Experts state that massive investments in air filtration systems are necessary to arrest the progress of the disease, but so far, all that schools have managed to introduce, if anything, are anti-germicidal UV systems, the purchase of which is financed out of local budgets and in some cases, parent committees. These efforts, along with other limited mitigation measures such as masking, social distancing, temperature checks, surface cleaning and, in some schools, vaccine mandates for staff, cannot transform Russia’s dilapidated schools into safe spaces.

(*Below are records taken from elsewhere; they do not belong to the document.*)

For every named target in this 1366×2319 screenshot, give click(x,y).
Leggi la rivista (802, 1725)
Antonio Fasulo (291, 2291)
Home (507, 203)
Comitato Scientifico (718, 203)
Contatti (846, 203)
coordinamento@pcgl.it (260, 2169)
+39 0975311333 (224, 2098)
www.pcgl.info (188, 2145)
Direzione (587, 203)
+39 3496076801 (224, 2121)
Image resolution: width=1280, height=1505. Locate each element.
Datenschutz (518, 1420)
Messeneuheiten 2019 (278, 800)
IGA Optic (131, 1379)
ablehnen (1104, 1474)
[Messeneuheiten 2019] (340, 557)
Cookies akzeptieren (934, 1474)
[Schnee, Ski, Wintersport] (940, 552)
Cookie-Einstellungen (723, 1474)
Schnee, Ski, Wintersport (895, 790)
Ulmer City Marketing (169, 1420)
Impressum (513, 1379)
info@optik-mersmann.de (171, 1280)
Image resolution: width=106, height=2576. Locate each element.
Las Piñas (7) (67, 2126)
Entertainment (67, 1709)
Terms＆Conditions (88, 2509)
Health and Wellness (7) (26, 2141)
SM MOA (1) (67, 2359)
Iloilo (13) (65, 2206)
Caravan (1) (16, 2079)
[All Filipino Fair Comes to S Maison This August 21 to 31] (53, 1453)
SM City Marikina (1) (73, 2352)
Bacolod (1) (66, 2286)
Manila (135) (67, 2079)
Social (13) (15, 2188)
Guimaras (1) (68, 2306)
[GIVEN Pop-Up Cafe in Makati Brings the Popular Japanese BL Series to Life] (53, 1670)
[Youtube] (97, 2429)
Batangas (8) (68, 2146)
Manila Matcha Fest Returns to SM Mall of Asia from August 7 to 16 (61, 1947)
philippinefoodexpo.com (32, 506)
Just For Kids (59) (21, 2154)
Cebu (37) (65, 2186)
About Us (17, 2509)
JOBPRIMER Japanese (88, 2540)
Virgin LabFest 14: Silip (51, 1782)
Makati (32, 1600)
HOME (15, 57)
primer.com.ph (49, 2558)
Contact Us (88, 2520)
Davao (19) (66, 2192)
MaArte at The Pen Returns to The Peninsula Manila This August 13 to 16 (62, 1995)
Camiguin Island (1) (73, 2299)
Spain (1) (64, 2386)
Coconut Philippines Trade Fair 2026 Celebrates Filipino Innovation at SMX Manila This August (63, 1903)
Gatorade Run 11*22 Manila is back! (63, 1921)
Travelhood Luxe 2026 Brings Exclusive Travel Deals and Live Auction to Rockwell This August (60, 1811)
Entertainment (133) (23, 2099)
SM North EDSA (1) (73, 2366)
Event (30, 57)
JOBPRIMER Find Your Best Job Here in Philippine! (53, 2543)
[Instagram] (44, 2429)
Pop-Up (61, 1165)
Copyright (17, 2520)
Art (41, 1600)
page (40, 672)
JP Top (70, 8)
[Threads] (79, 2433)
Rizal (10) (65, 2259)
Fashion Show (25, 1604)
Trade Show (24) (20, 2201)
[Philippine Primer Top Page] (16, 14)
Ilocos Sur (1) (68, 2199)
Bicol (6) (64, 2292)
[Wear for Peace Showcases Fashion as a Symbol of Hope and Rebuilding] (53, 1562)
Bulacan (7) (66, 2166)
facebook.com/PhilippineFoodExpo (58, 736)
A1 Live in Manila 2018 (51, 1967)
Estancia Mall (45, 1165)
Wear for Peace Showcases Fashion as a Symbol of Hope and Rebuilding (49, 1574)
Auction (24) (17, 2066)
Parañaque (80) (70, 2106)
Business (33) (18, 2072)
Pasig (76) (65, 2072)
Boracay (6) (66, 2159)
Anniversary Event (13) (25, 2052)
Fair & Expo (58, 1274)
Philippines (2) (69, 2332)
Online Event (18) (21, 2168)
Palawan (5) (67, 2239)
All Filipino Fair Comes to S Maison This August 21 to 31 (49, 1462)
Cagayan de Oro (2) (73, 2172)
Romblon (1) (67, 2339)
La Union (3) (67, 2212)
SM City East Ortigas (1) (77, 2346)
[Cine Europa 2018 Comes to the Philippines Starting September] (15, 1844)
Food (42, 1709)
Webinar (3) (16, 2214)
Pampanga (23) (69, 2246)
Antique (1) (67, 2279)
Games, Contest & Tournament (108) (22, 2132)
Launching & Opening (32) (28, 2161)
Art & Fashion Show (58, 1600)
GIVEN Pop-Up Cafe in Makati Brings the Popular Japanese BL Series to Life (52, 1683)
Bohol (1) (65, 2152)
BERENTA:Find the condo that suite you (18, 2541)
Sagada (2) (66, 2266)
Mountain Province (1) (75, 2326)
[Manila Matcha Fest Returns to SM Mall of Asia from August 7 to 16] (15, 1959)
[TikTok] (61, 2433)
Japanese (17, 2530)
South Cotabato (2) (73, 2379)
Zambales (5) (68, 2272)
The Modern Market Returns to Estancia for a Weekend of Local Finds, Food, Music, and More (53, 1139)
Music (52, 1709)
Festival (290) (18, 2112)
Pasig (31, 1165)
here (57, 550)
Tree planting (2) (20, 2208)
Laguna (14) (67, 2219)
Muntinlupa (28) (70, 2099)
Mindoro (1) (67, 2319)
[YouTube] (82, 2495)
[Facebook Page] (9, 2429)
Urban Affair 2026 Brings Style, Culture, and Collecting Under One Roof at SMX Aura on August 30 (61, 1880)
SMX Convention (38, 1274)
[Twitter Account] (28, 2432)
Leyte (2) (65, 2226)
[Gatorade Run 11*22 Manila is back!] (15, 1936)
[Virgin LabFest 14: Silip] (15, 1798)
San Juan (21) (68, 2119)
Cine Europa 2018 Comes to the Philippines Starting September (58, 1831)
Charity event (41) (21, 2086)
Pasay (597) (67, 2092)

As government officials and the media have done around the world, Russian leaders and major media outlets have long promoted the view that children tend to not get COVID-19 and, should they be infected, not become severely ill. This is untrue. Pediatricians in Tomsk recently reported that 40 percent of their COVID-19 patients have had to consult a cardiologist, 19 percent an allergy-immune specialist, and 10 percent a rheumatologist after infection. In Altai, the head physician at a children’s polyclinic, noted that doctors are having to treat infants who have recovered from COVID-19 for urinary tract complications that are long-term.
Child deaths from coronavirus, data about which the government does not release, will rise in the coming weeks and months, mirroring what is happening in countries like the United States and the UK.
There have been just two COVID-19-related deaths among the under-18 population reported recently in the country, including a two-month-old baby in Tula and a 12-year old in Novosibirsk, although in the latter case the local Ministry of Health insisted that the real cause was an underlying genetic disease.
Daily coronavirus deaths in Russia, which have between 750 and 800 since mid-July, show no signs of abating, despite a small drop in the number of cases. It is also widely known that these numbers are a gross underestimate, as officials routinely attribute COVID-19 deaths to other causes, should a patient have any other co-morbidity. Estimates indicate that the real death toll may be up to five times higher than the officially acknowledged 187,000 deaths. The mortality rate from COVID-19 has been climbing upward throughout this year, and July has been the deadliest month in the pandemic for Russia so far with over 50,000 deaths from the coronavirus.